"""

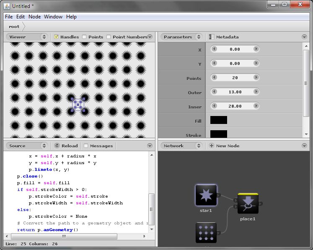Click the Reload icon in Source panel

57,146
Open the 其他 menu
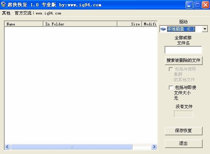Image resolution: width=210 pixels, height=154 pixels. tap(6, 13)
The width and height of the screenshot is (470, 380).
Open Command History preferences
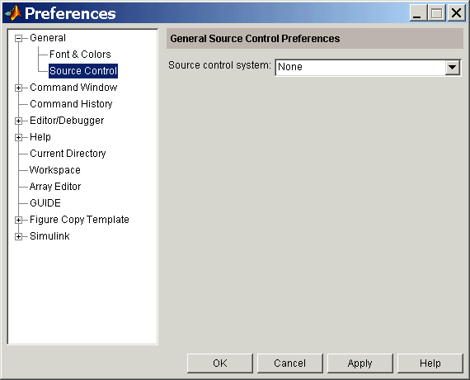[71, 104]
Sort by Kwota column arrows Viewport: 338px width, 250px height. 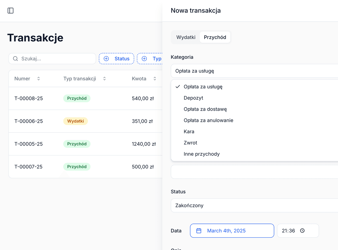coord(155,79)
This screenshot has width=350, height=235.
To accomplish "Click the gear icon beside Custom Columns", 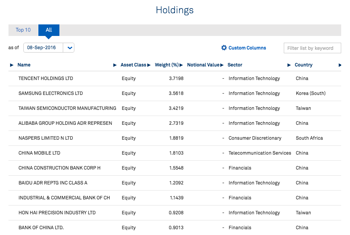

"""

WORK INSTRUCTION >> Where the word "screenshot" occurs in a line of the records, copy that line.

YOUR RESPONSE >>
The width and height of the screenshot is (470, 380).
This screenshot has width=350, height=235.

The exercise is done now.